*Extracted text:*
** BEGIN **

The Forgotten Home Child
For the past ten years or so, I have made it my mission to learn as much as I can about Canadian history. Back then, I was as surprised about my own enthusiasm for the subject as my high school history teacher would have been. After all, I had slept through most of those classes, bored silly. But when my family and I moved to Halifax, Nova Scotia in 2008 and I learned for the first time about the Halifax Explosion – the largest manmade explosion the world had ever seen until Hiroshima – I realized I had so much to learn.
So when I ran across an article about the British Home Children a few years ago, I was hooked.
From 1869 to 1948, between 100,000-130,000 destitute British children aged three to eighteen were taken from England’s streets, orphanages, and Homes, then shipped across the ocean to work as indentured servants, many without their parents’ knowledge. The majority were sent to Canada. The more I read, the more intrigued I became. How could something so significant have happened here without it becoming general knowledge? Why had I never learned about this in school?
I read all the non-fiction books I could find on the subject, then found the website for the Canadian British Home Children, but it wasn’t until I joined the multiple Facebook pages for British Home Children descendants that I understood just what I had gotten myself into. Most of the members on those pages have at least one British Home Child in their family tree, and everyone shares a common goal. They are there to learn more about their family history, but most of all they want to raise public awareness about some of Canada’s earliest and youngest pioneers, the children who helped make our country what it is today.

** END **

*Supplied records:*

** BEGIN **

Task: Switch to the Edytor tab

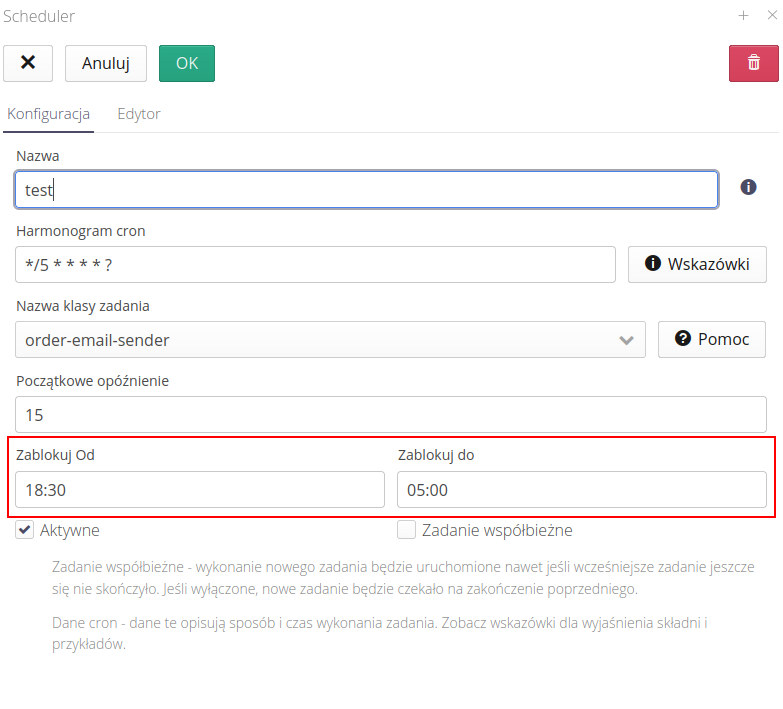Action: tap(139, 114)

** END **
** BEGIN **

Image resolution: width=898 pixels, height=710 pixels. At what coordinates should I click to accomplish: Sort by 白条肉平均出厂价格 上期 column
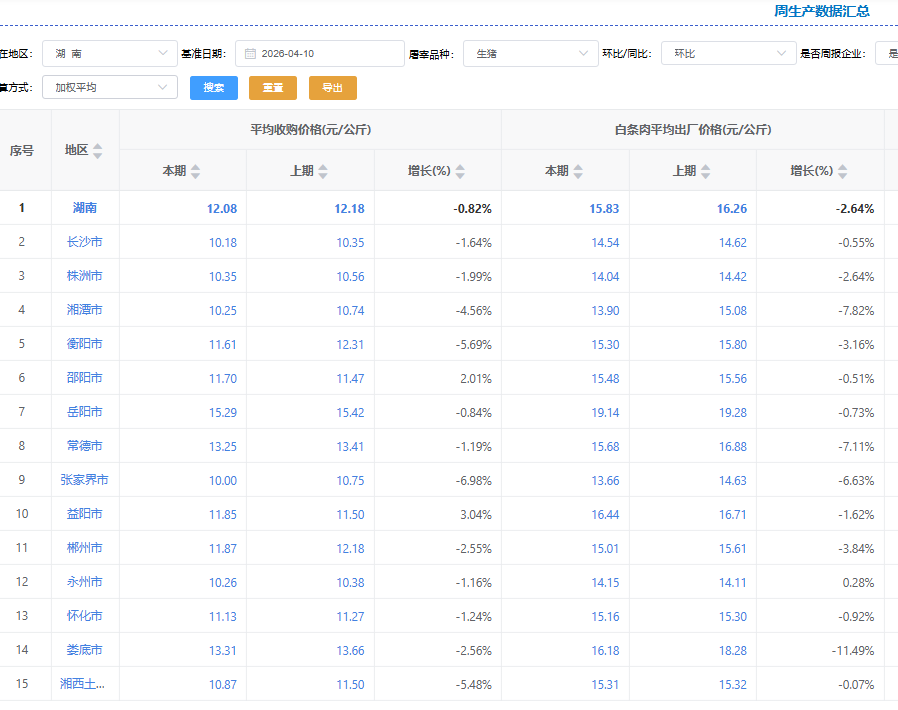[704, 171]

** END **

*Directive A:*
Below the Home Children essay and the material, three statements are given. For each, decide whether it agrees with the essay and answer yes or no, quoting the words of the essay that decide it.
(i) The writer's family moved to Halifax, Nova Scotia in 2008.
(ii) The children who were shipped overseas were between five and fifteen years old.
(iii) Most of the children were sent to Australia.
*Directive B:*
Extract the passage of the Home Children essay from "The Forgotten Home" up to and including "much to learn.", copied word for word.

*Correct output A:*
(i) Yes: "when my family and I moved to Halifax, Nova Scotia in 2008"
(ii) No: "destitute British children aged three to eighteen"
(iii) No: "The majority were sent to Canada."

*Correct output B:*
The Forgotten Home Child
For the past ten years or so, I have made it my mission to learn as much as I can about Canadian history. Back then, I was as surprised about my own enthusiasm for the subject as my high school history teacher would have been. After all, I had slept through most of those classes, bored silly. But when my family and I moved to Halifax, Nova Scotia in 2008 and I learned for the first time about the Halifax Explosion – the largest manmade explosion the world had ever seen until Hiroshima – I realized I had so much to learn.